For this exercise, write out only the lines of the entries below from the one with "Click the @dynamiczne handle" up to and including the one with "The image size is (864, 518).", exactly as they are. Pictures stay out.

___ Records for the exercise ___

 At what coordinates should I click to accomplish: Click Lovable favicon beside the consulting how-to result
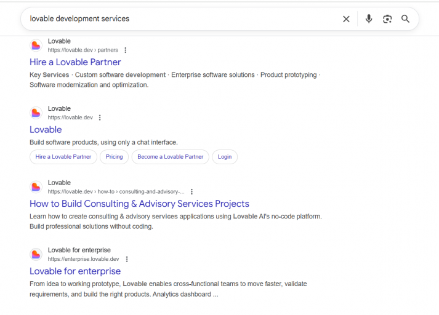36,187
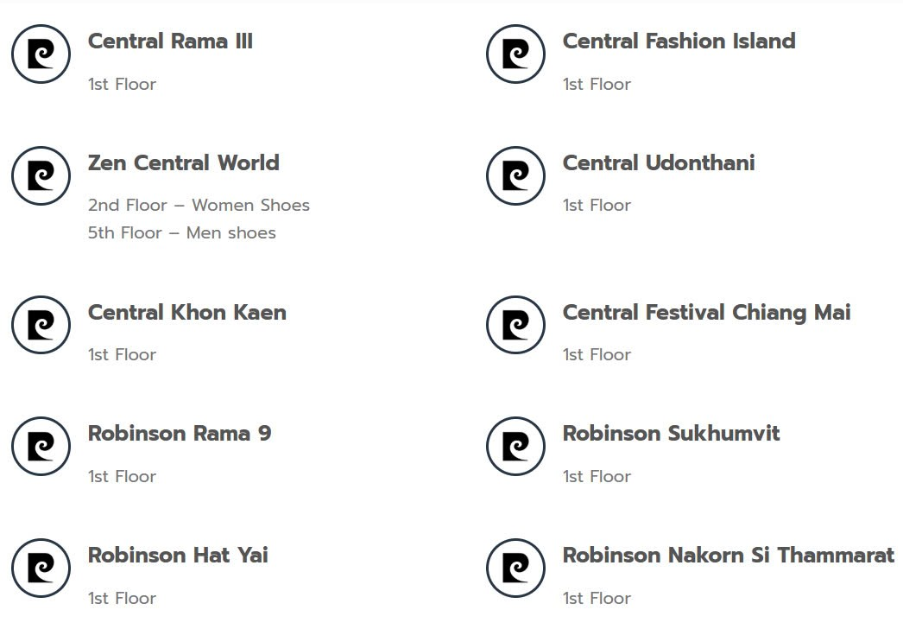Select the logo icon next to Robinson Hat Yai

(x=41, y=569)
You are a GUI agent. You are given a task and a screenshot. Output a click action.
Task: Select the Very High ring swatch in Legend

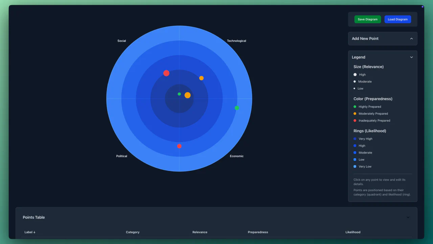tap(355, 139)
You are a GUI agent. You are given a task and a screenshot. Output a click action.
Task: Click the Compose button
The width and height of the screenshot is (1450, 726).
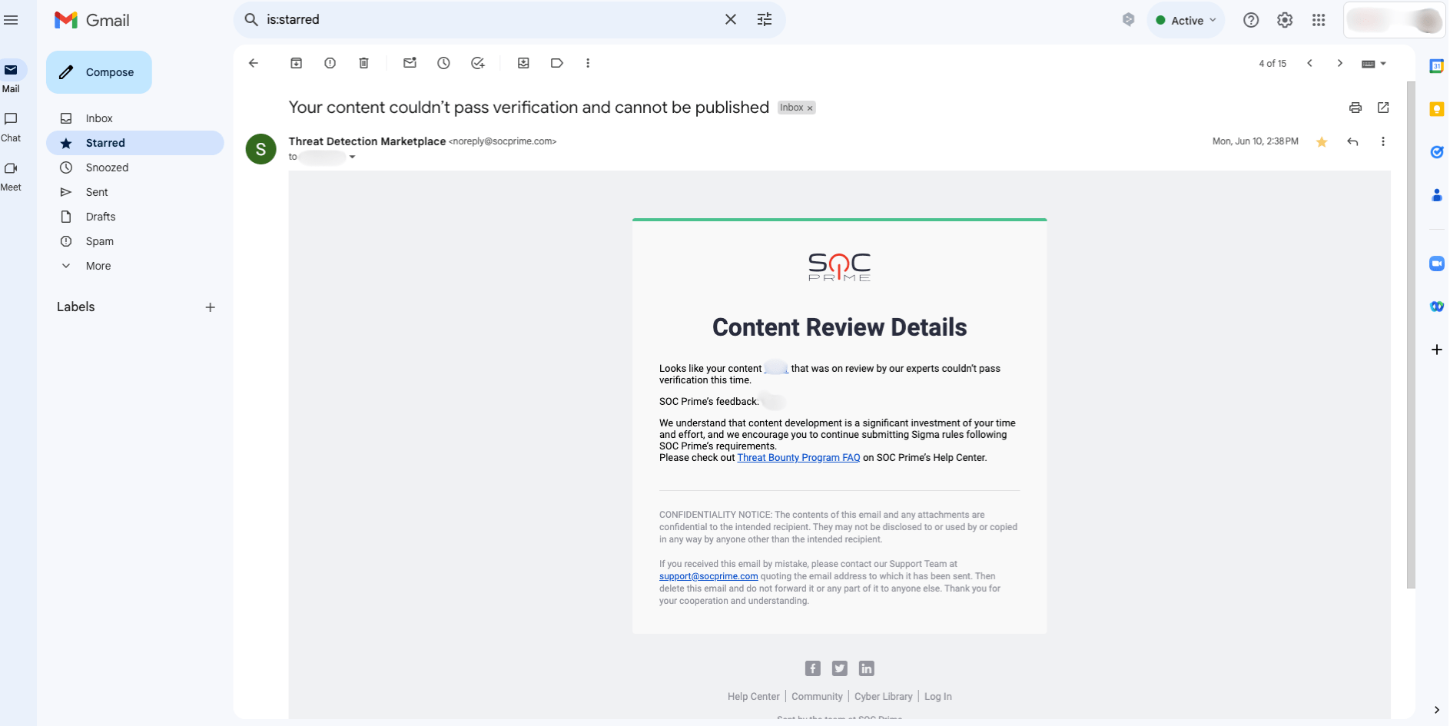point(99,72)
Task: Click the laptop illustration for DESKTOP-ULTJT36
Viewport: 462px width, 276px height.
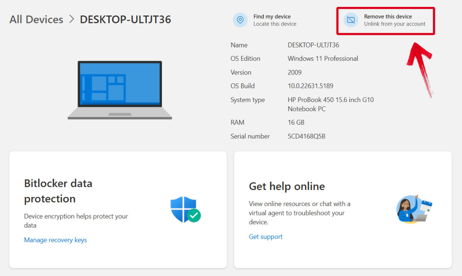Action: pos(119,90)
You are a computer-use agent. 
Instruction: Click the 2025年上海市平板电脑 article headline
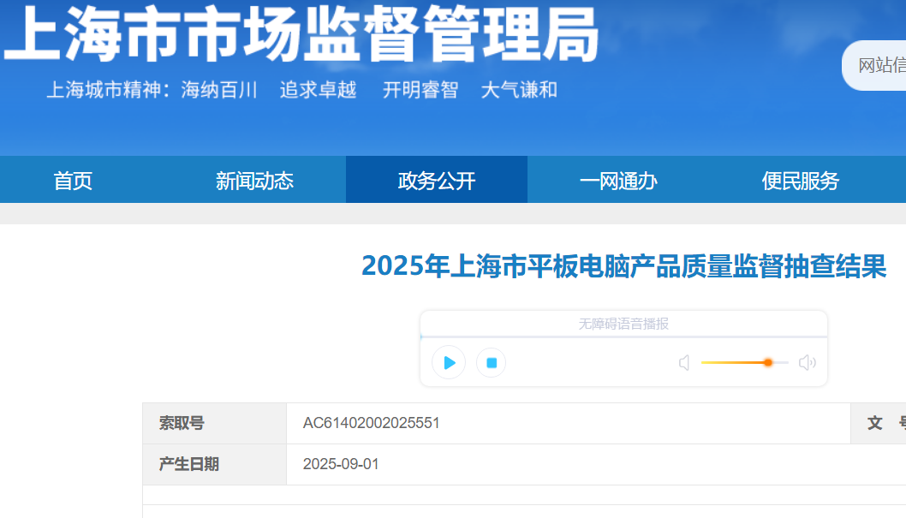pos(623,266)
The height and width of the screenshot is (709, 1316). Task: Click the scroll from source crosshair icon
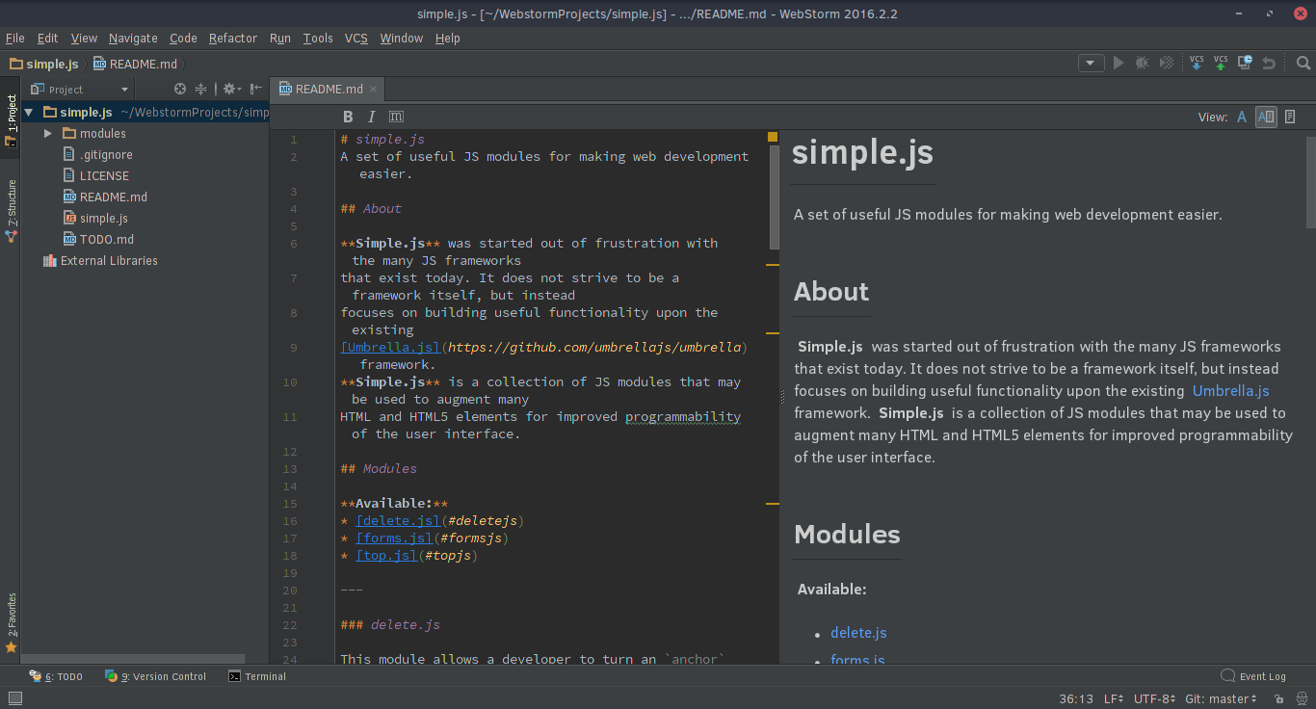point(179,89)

___
___ Records for the exercise ___

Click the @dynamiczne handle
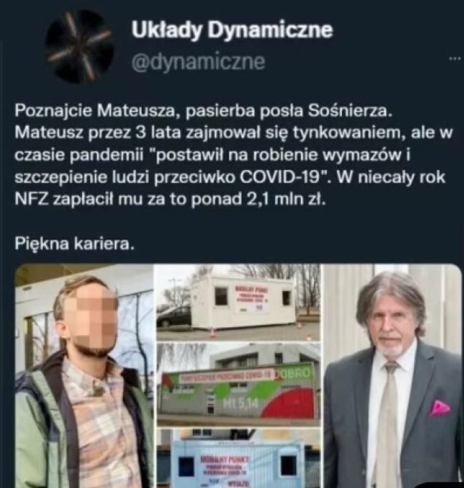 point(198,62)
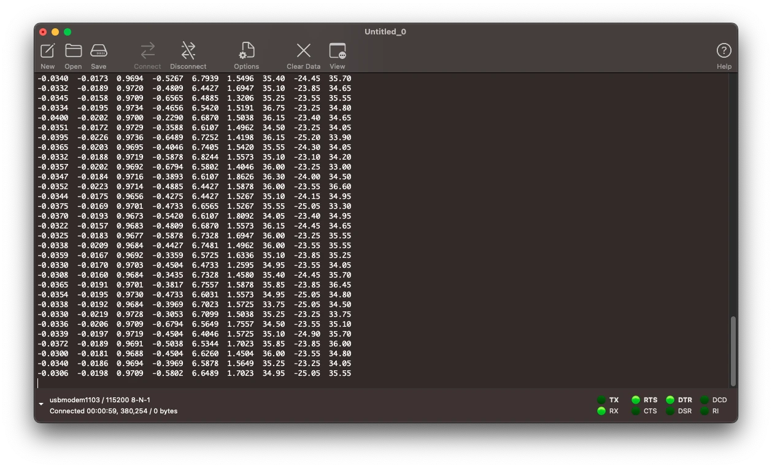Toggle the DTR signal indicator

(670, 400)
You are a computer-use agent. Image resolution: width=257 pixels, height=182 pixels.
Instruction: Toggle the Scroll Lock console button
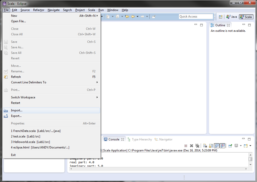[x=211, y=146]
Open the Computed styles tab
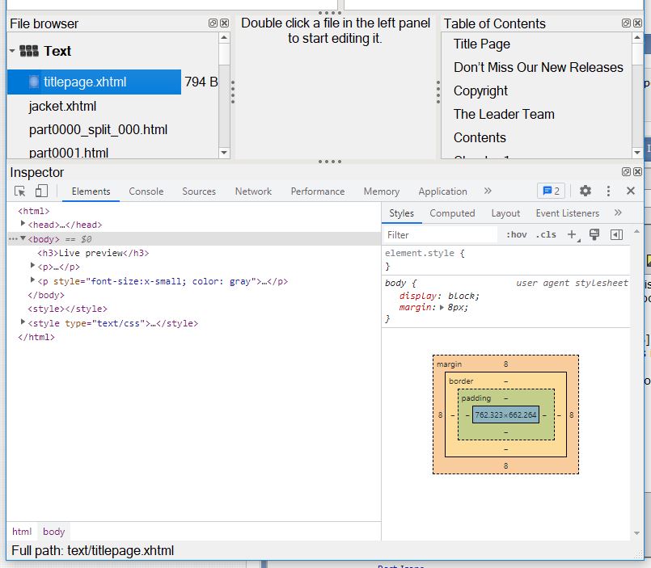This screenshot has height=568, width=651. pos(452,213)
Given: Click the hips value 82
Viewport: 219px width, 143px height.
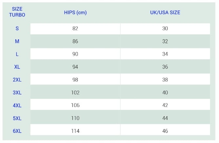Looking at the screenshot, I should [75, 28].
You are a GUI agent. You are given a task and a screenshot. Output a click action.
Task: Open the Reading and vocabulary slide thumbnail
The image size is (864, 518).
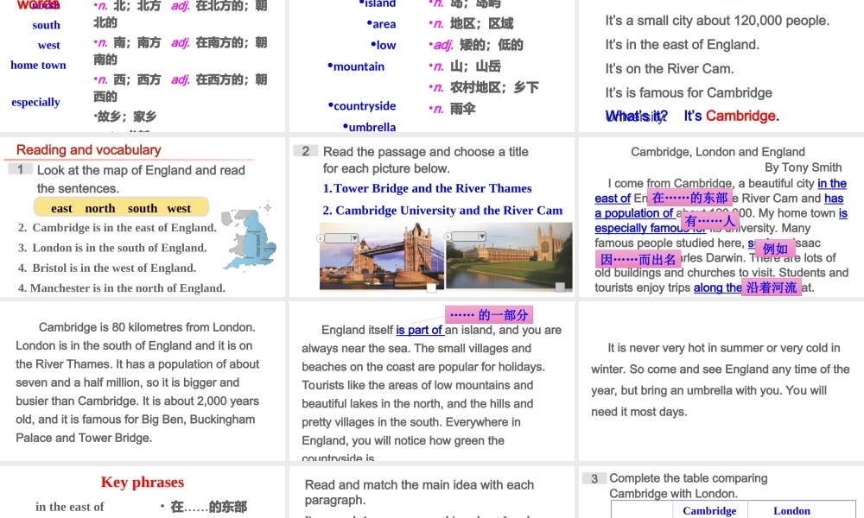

___

Task answer:
Click the @dynamiczne handle
 point(198,62)
Toggle the DTR signal indicator

(670, 400)
You are a computer-use agent. Image resolution: width=257 pixels, height=182 pixels.
Instruction: Toggle the Scroll Lock console button
[x=211, y=146]
Open the Computed styles tab
This screenshot has height=568, width=651. pos(452,213)
Given: Click the hips value 82
Viewport: 219px width, 143px height.
Looking at the screenshot, I should [75, 28].
You are a GUI agent. You are given a task and a screenshot. Output a click action.
Task: Open the Reading and vocabulary slide thumbnail
The image size is (864, 518).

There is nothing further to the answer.